Au terme de cet ouvrage, on ne peut échapper à une question perturbante : pourquoi la postérité spiritualiste s’est-elle étiolée, jusqu’à sembler disparaitre ? On en trouve bien quelques échos chez Jean Nabert, Maurice Nedoncelle, Gabriel Marcel et même Paul Ricoeur. Mais c’est bien peu, et ces affinités restent ténues. Vieillard-Baron, qui reste plutôt pessimiste sur la question, en propose en passant une explication (p. 458- 460), qui dépasse très largement le sujet de son livre. Pour lui, la perversité a envahi la philosophie. Les maîtres du soupçon que furent Marx, Freud et Nietzsche voulait extraire du discours philosophique ce qui était caché, en vue de retrouver la vérité. Celle-ci n’est plus le sujet de la philosophie actuelle, qui est réduite à l’étude critique d’un sous-texte cherchant à manipuler ses lecteurs. La philosophie de Deleuze, Foucault, Derrida, demeure cantonnée à l’incertitude et à la déconstruction. Cette posture invérifiable et irréfutable ronge la pensée occidentale et l’incite à se complaire dans l’autodestruction. Les spiritualistes, eux, revendiquaient des certitudes positives sans se cacher. Peut-être nous offrent-ils un modèle pour réviser l’approche philosophique contemporaine. On notera par exemple comment Jean-Luc Marion, depuis ses premiers essais sur la théologie négative de Denys l’Aréopagite jusqu’à son essai Certitudes négatives surmonte ce piège en recourant à la saturation qui dépasse ce que nous pouvons appréhender de la transcendance, sans l’effacer pour autant.
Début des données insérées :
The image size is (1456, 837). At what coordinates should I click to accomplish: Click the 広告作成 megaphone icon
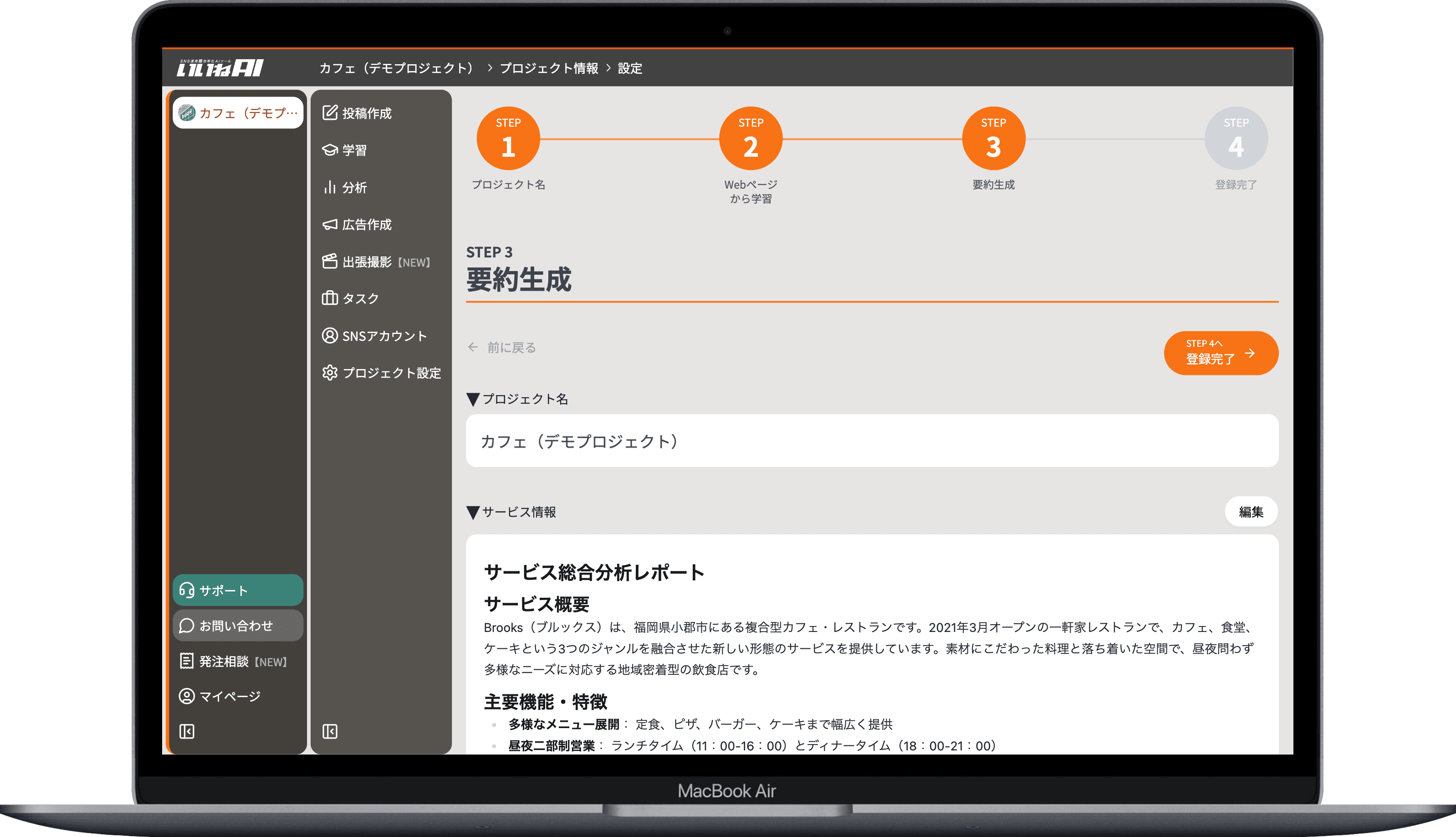click(329, 224)
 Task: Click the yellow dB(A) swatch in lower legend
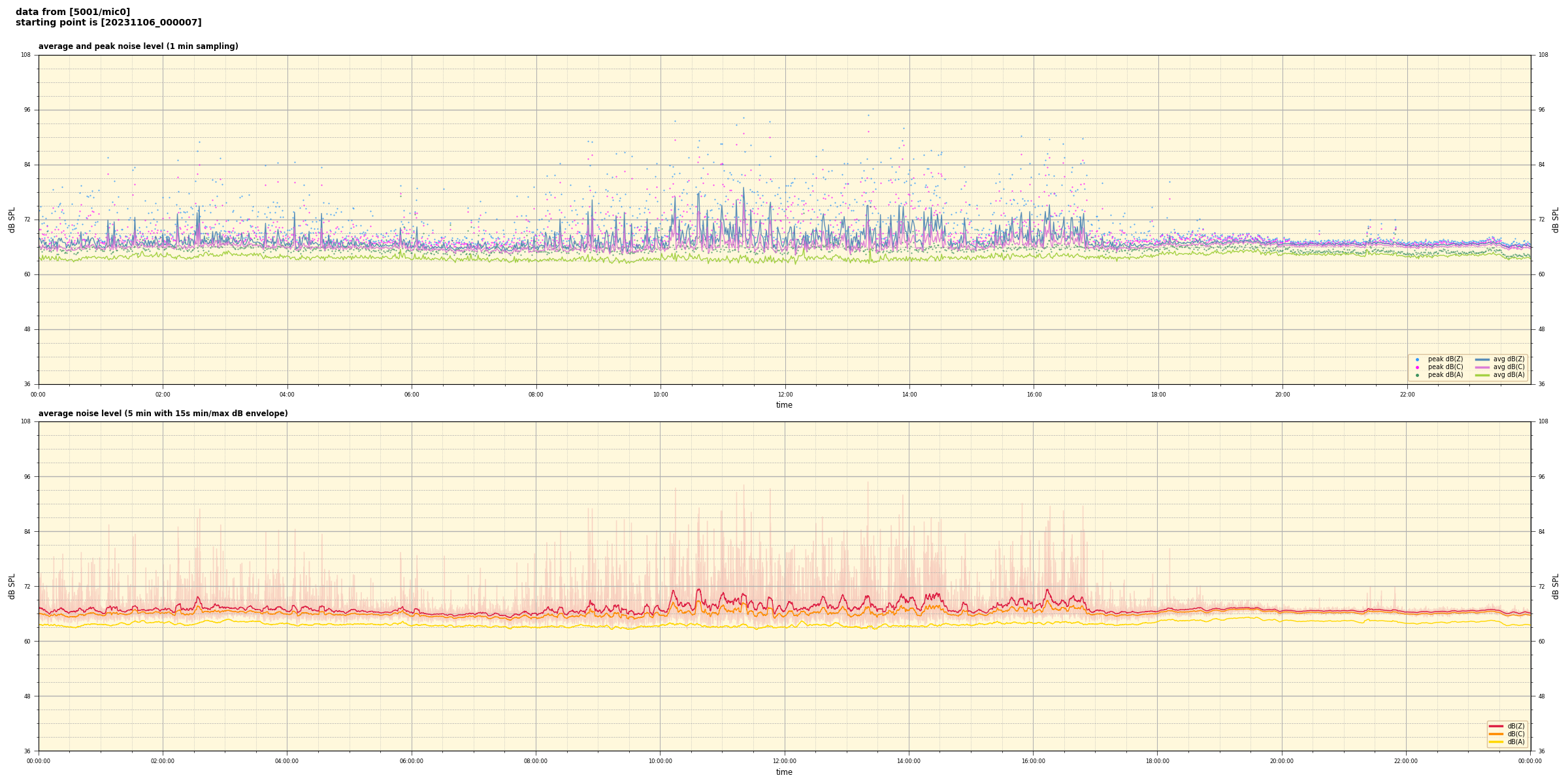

Michel Henry a suivi une trajectoire parallèle, depuis ses premières études sur Freud et Marx, jusqu’à atteindre une pensée philosophique de l’incarnation. Un ouvrage occupe dans son œuvre le rôle de levier d’Archimède : Philosophie et phénoménologie du corps, sous-titré Essai sur l’ontologie biranienne. Ainsi Maine de Biran se trouve-t-il au cœur du virage théiste du grand philosophe. On peut légitimement espérer que si l’héritage spiritualiste n’est plus visible en tant que tel, il reste bien vivant et capable d’inspirer de nouvelles réflexions.